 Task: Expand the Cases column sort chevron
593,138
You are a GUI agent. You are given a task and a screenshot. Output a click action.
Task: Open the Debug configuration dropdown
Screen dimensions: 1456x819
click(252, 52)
______________________________
» **Your instructions**
Write out only those lines that fall between the one containing "Task: Open the Debug configuration dropdown" and the end of the entries, the first and last included, exactly as they read.

» **Solved problem**
Task: Open the Debug configuration dropdown
Screen dimensions: 1456x819
click(252, 52)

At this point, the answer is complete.